Latest Articles / Artificial Intelligence

Build a talking, face-recognizing doorbell for about $100

DIY with Amazon Echo and Raspberry PI: Recognize thousands of people at your door every month, for pennies.

By Lukas Biewald

March 16, 2017

Photo montage. (source: Pixabay)

Recently, I set out to install a doorbell in my new house and thought: why doesn’t my doorbell tell me who is at the door?

Most of my DIY projects end up costing more than the equivalent product, even if I value my time at $0 per hour. Something about supply chains and economies of scale, I guess. (But I have way more fun making things myself.) In the course of this project, I built a door camera that is not only way cheaper than my Dropcam, but it has some genuinely useful features that, for some reason, aren’t available on the market yet.

Learn faster. Dig deeper. See farther.

Join the O'Reilly online learning platform. Get a free trial today and find answers on the fly, or master something new and useful.

Learn more

Figure 1. My front door with a doorbell, August Lock keypad and face-recognizing Raspberry Pi. Image by Lukas Biewald.

Here’s what we’re going to build: a $60 Raspberry Pi-powered security camera setup that takes pictures, posts them to the cloud, and then does face recognition. You could also stream the data to Amazon S3, making it a full-fledged Dropcam replacement. While Nest charges $100 a year for keeping the last 10 days of video footage, you could keep a year of camera footage in S3 for around $20. If you used Amazon Glacier, that cost would go down to around $4.

Machine learning with Amazon Rekognition

This tutorial will focus on the machine learning part—using Amazon’s new Rekognition service to do face recognition on your guests, and send that to your Amazon Echo so you will always know who’s at your door. In order to build a reliable service, we’ll also make use of one of Amazon’s coolest and most useful products: Lambda.

Ingredients:

Amazon Echo Dot ($50)

Raspberry PI V3 ($38) (This project would also work with a Pi v2 and USB Wifi)

Raspberry PI-Compatible Camera ($16)

Raspberry Pi Case ($6)

16GB SD Card ($8)

Total: $118

We will use Amazon’s S3, Lambda, and Rekognition services for the face matching. These services are free to get started, and you can recognize thousands of people at your door every month for pennies.

Setting up the Raspberry Pi

If you’ve done any of my other Raspberry Pi tutorials, much of this will be familiar.

First, download Noobs from the Raspberry Pi Foundation and follow their setup instructions. This mainly involves copying Noobs onto an SD card and then plugging the SD card into your Pi. Then plug a mouse, keyboard, and monitor into your Pi and follow the setup instructions, which have gotten much more accessible since the launch of Pixel, the new desktop environment.

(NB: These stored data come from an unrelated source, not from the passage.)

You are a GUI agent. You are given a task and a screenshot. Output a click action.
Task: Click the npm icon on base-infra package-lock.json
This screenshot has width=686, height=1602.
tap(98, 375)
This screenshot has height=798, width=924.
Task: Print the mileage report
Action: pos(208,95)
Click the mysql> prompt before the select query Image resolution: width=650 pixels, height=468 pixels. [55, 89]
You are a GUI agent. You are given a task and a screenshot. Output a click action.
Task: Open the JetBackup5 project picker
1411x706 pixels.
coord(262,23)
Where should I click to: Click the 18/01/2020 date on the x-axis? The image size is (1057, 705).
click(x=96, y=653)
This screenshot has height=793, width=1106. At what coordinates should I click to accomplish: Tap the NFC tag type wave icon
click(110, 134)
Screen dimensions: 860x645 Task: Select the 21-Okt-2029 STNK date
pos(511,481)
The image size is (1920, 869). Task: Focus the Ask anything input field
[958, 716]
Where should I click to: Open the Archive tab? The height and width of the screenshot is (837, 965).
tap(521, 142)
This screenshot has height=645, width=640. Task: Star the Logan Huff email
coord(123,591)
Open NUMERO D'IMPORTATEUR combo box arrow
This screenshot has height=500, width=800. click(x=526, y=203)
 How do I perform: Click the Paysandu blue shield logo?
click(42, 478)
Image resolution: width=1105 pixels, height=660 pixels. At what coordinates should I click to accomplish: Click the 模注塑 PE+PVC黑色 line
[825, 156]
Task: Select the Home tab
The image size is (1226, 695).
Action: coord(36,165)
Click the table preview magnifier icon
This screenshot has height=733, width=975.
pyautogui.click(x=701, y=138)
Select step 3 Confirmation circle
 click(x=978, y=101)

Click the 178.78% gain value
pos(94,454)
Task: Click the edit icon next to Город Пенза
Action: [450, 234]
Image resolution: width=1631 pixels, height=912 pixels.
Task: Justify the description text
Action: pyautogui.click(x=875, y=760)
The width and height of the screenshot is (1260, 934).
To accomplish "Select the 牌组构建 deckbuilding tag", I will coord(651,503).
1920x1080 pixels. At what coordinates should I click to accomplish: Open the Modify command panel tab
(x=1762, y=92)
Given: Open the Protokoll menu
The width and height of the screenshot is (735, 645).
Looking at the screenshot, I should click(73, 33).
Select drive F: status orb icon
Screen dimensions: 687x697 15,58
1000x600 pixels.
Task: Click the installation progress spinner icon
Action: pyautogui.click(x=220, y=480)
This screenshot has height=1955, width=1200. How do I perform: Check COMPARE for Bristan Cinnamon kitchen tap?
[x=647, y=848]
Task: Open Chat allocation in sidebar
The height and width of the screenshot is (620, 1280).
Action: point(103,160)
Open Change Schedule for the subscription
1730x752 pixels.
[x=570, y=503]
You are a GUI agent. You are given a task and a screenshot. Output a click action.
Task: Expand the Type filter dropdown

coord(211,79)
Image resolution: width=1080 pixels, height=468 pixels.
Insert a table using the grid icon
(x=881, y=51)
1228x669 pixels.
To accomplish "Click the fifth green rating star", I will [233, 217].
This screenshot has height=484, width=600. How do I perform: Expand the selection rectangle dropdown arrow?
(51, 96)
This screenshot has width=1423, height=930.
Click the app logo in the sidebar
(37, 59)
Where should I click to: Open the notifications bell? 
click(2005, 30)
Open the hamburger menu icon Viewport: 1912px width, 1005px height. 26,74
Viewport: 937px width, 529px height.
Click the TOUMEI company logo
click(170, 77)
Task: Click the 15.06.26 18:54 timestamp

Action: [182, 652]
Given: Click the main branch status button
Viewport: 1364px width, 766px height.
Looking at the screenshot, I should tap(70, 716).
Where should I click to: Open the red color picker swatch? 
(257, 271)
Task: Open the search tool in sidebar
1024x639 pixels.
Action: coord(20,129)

Next, change the name of your Pi to something you can remember, so you can SSH into it. There’s good instructions for this on howtogeek—you need to modify the /etc/hosts and /etc/hostname files and give your Pi a name. I like to name all of my security camera Raspberry Pi after characters on my favorite TV show, “It’s Always Sunny in Philadelphia,” so I named my front door camera “Dennis.” That means I don’t need to remember an IP address, and I can SSH to dennis.local at all times, even if my router gets reset.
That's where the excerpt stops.